I met my DH when he was 16 and I was 26, we started dating when he was 19 and I was 29, married when he was 24 and I was 34, first child when he was 27 and I was 37, second when he was 31 and I was 41 and third child when he was 33 and I was 43.

We have arguements but they are the usual ones over money, kids, housework etc. never over age.

We talked a lot about what we both wanted out of our lives and our marriage before we ever got married. The thing with me is it wasn't certain I would ever be able to have children because of medical issues so we had to discuss the fact that I possibly wouldn't be able to give him any offspring when he wanted kids.

You need to talk about what you both want from life.

geordieminx · 08/03/2010 21:08

18 years between dh and I, he is 47. He has 2 (almost) grown-up children from his first marriage, we have ds 2.10.

Only issue we have had is whether to have another, he feels that he is too old, which tbh I can understand, and we are able to give ds more than we would if we were to have another. I have accepted this though.

Oh and we have very different tastes in music, and he joined the army the year I was born

JoCoolBeans · 09/03/2010 01:07

May I just add that I do think it can work sometimes.
Something worth thinking about is the important milestones you have both reached in life. What he has experienced that you haven't and vice versa.

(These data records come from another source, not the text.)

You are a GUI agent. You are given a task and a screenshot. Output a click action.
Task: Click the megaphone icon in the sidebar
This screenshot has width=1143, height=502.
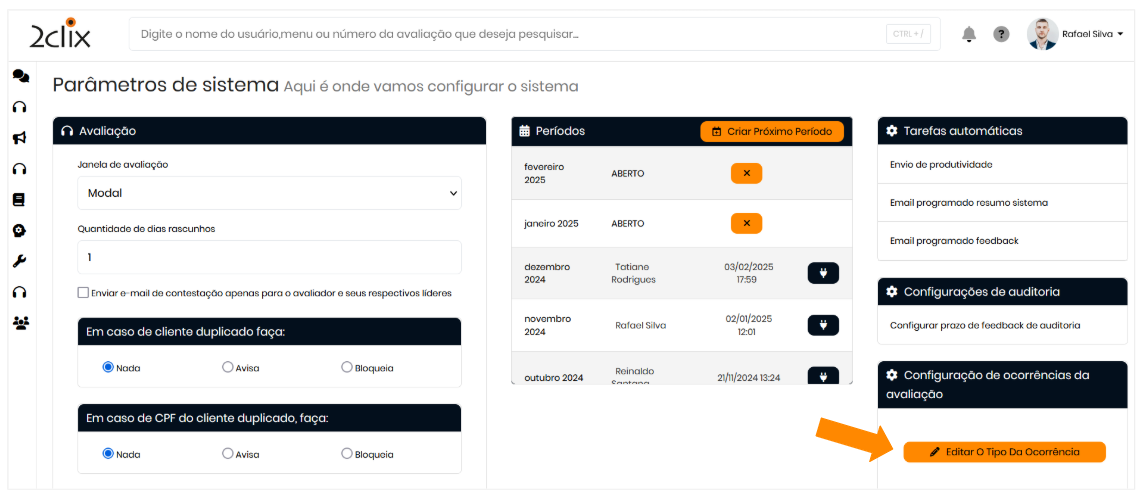19,138
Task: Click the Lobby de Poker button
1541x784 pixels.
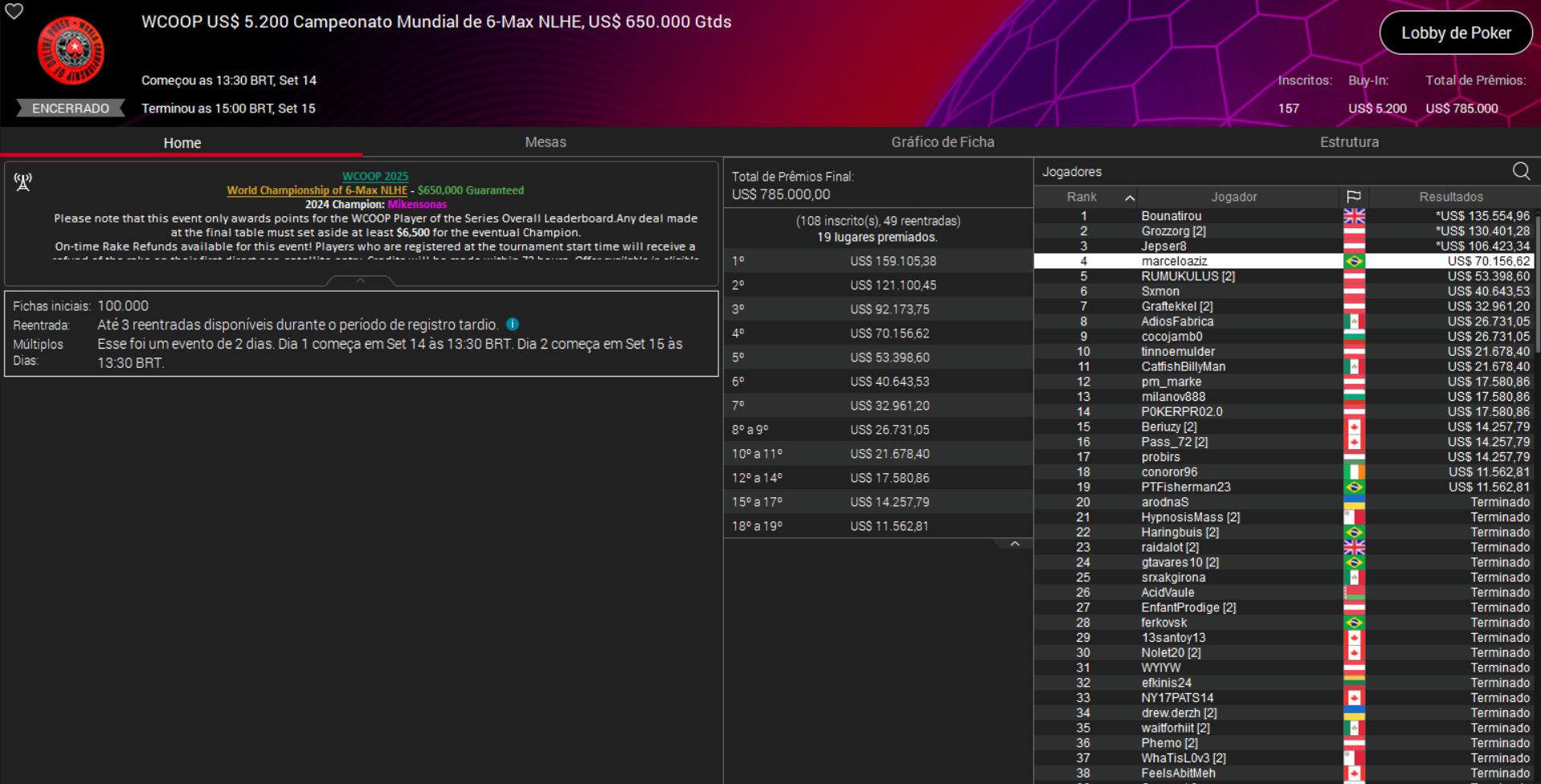Action: tap(1456, 33)
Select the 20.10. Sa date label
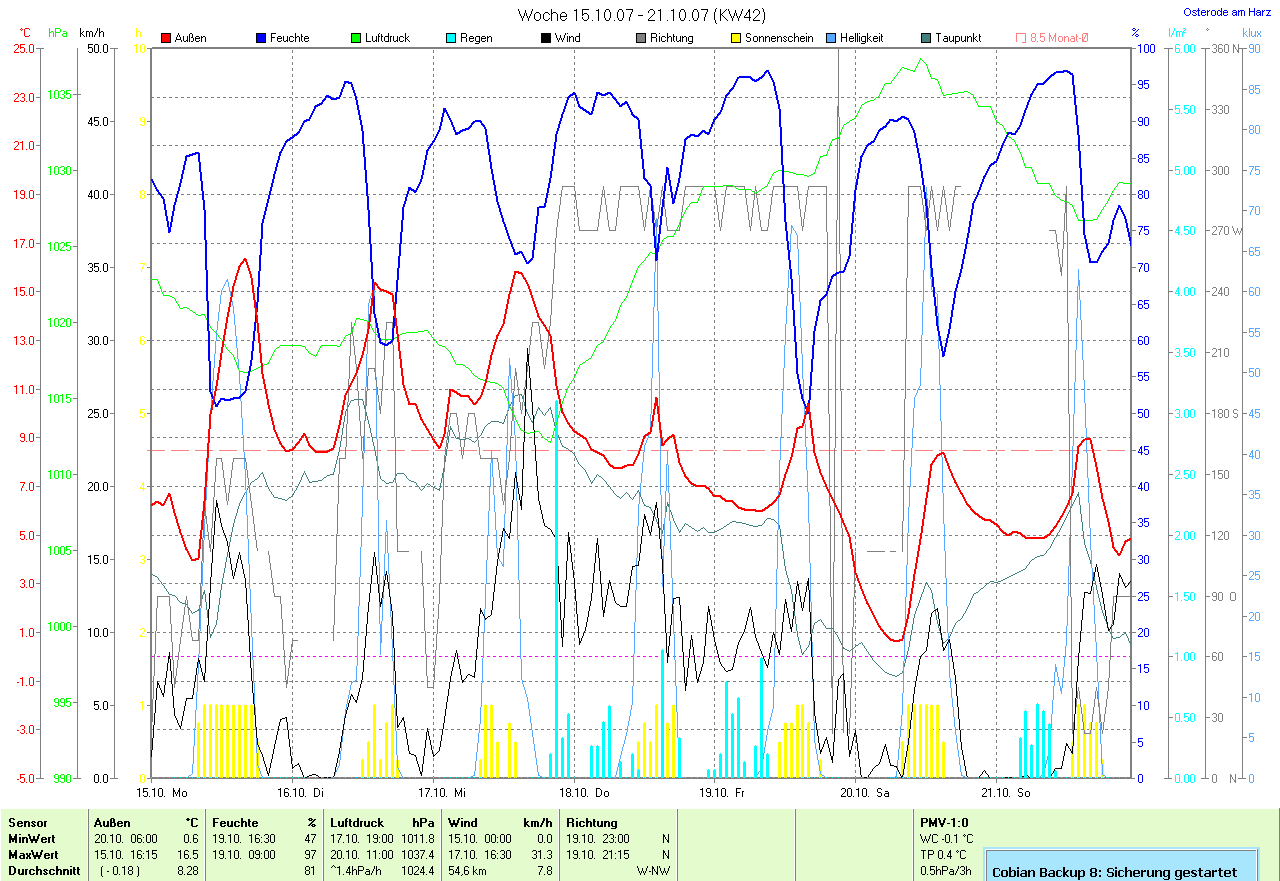The width and height of the screenshot is (1280, 881). click(x=866, y=793)
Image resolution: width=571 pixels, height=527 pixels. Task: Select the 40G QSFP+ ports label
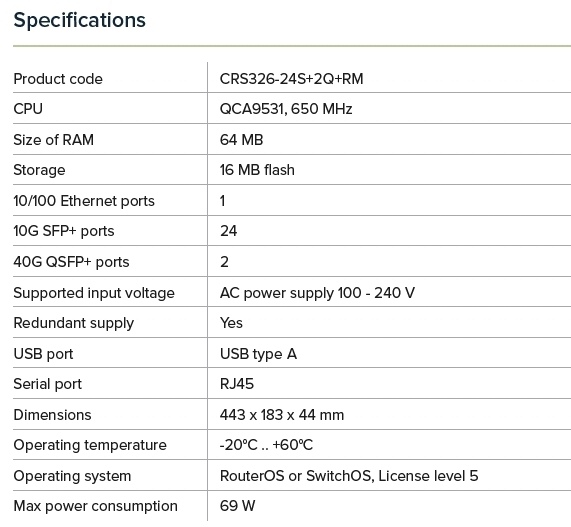click(71, 262)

And whether or not you could watch that other person experience it and help them thru it.
I must admit I've never been in one but this was an issue for a close friend of mine and I've thought of what it would be like to be in that position.

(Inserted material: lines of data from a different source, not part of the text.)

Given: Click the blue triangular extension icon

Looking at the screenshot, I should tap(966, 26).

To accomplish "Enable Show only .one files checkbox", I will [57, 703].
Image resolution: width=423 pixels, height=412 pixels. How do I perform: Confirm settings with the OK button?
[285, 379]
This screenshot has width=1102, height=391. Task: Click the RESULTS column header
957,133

Newly single myself, if I were to embark on (and I know this will make me look bad but whatever) if I were to have a relationship with someone who hasn't had kids and we ended up happy, in love and had a kid... I just don't know if I could have the patience to watch as that other person goes thru (what I consider) to be one of the steepest learning curves in life - dealing with becoming a parent and the first year or two of adjusting. That's a big milestone for me.

I have a current "interest" that is 10 yrs older than me and a great guy, who wants kids, but seriously, that thought kind of puts me off it. I'm sure he'd make a great dad tho. He's a great friend too.

What can I say, I'm human, flaws and all. Don't jump on me fellow MNers.

dolphin13 · 10/03/2010 23:37

I am 48 dh 38 been very happily married 13 years now. I had ds when I was 39 and adopted dd last year. The only differance we have is his crap taste in music.

honeytoast · 11/03/2010 08:28

lol dolphin,yes he thinks I have crap taste in music as I like all the dance stuff. That is great to hear that you been together that long. I think I am going to try and stop worrying and just get on an enjoy the relationship and if it leads to other things will jump that hurdle when we get to it.

OP posts:
BravoJuliet · 11/03/2010 08:49

I think you should enjoy it for now, but you should go into it realising that it is even less likely to be a 'forever' kind of thing than if he were the standard age gap within 2 years of your age.

Also, it's not JUST age. He doesn't have a child. Yet.

JoeCoolBeans, don't blame you at all. There comes an age for a man, when if he hasn't had a child yet, no woman he's with should ever feel obligated to produce one for him,or guilty about being too old to 'give' him a child. I'm not expressing myself very well. But I suppose I think if a man gets to about 44 and doesn't have a child, and if he asked me out, i would feel that his 'childfree' or childless status was already established and NOT MY business. But with a man of 36 ... it'd be trickier.